Just a month since she succeeded Boris Johnson, Truss has alienated voters, financial markets and many in the Conservative party with a crash programme of debt-fuelled tax cuts to revitalise growth.

Former minister Grant Shapps, who supported Truss’s leadership rival Rishi Sunak, said she could face a no-confidence vote by MPs if her keynote speech to the Tory conference in Birmingham does not start reviving the party’s dismal standing in opinion polls.

“In the end, I don’t think members of parliament, Conservatives, if they see the polls continue as they are, are going to sit on their hands,” he told Times Radio.

“A way would be found to make that change.”

But in her speech, expected from 1005 GMT, Truss will argue that the status quo is not an option, according to a preview released by the party.

“The scale of the challenge is immense,” she is to say, stressing Russia’s invasion of Ukraine and the economic crisis in the wake of the Covid-19 pandemic.

UK’s Truss forced into U-turn on tax after week of market turmoil

“That is why in Britain we need to do things differently. Whenever there is change, there is disruption. Not everyone will be in favour.

“But everyone will benefit from the result – a growing economy and a better future,” she will say, vowing a “clear plan” to end the “high-tax, low-growth cycle”.

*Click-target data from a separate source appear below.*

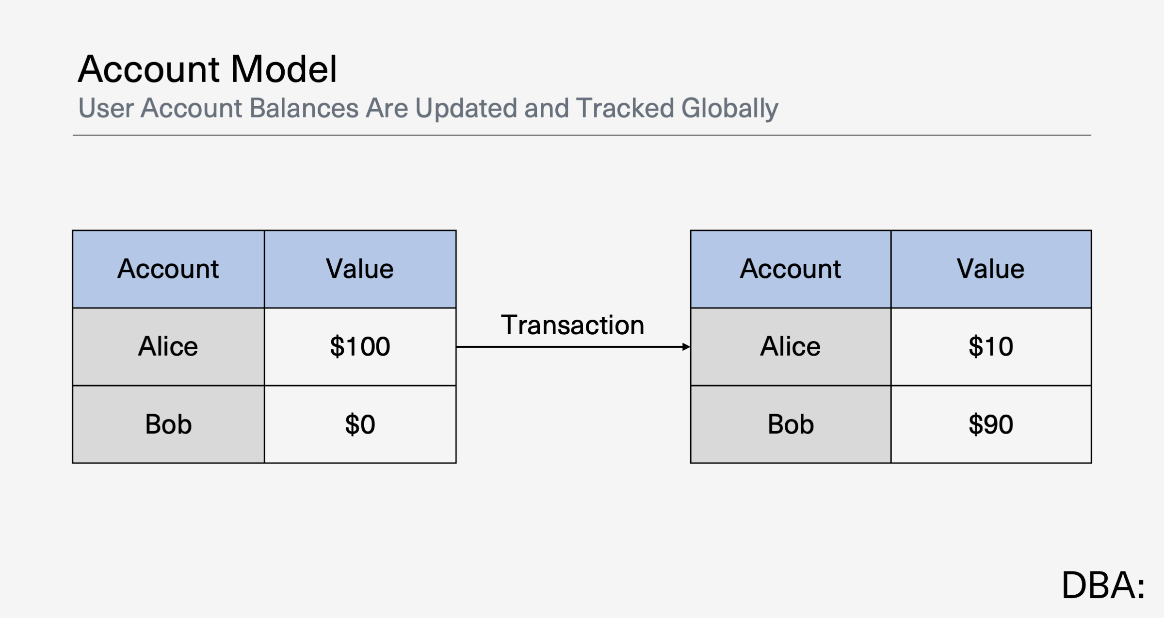Click the DBA: logo
Image resolution: width=1164 pixels, height=618 pixels.
point(1103,585)
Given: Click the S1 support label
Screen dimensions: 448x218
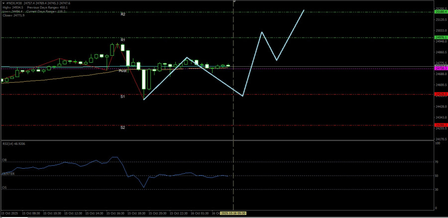Looking at the screenshot, I should click(122, 97).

Truss is set to defy critics, including allies of Johnson, who have accused her of lacking a national mandate for her unpopular reforms after she won the Tory leadership.

“We have huge talent across the country. We’re not making enough of it. To deliver this, we need to get Britain moving,” Truss is expected to say.

“We cannot have any more drift and delay at this vital time.”

‘Keep faith’

Whether the speech has the effect 10 Downing Street wants remains to be seen.

Truss is a wooden speaker, and her media interviews in the build-up to Wednesday have focussed unrelentingly on the U-turn she was forced to stage on a signature element of her reform overhaul.

Truss and Chancellor of the Exchequer Kwasi Kwarteng reversed course on their plan to cut income tax for the richest, as ordinary Britons suffer a painful cost-of-living crisis.

Cabinet splits emerged in Birmingham on indications that despite the impact of the crisis on the poor, the pair will next cut welfare benefits.

Truss denied that she had lost control of her cabinet after putting on a show of unity with the beleaguered Kwarteng on a visit Tuesday to a construction site in Birmingham.

“We are working with our MPs, this is a team, this Conservative team, putting forward our policies for the country and delivering for the country,” she told ITV.

But there was little team spirit on display from Home Secretary Suella Braverman, who accused party critics of seeking to stage a “coup” against Truss.

Dissident ringleader Michael Gove was one of Braverman’s targets. But he kept up his running criticism of Truss, stressing all Conservative MPs had been elected on Johnson’s manifesto of 2019.

But asked by reporters if Truss would survive beyond the end of the year, the former minister said: “Yes.”

Foreign minister James Cleverly also distanced himself Braverman’s comments, though he did urge colleagues to air their disagreements in Cabinet.

“Anything to do with policy or the relationship with other ministers – always better to feed straight into the boss”.

Opinion polls have shown the main opposition Labour party breaching 50 percent as the Tories slump under Truss, fraying nerves in Birmingham over the four days of the conference.

“Polls do move up and down,” Kwarteng said Tuesday, stressing the two years remaining to the next election was an “eternity in politics”.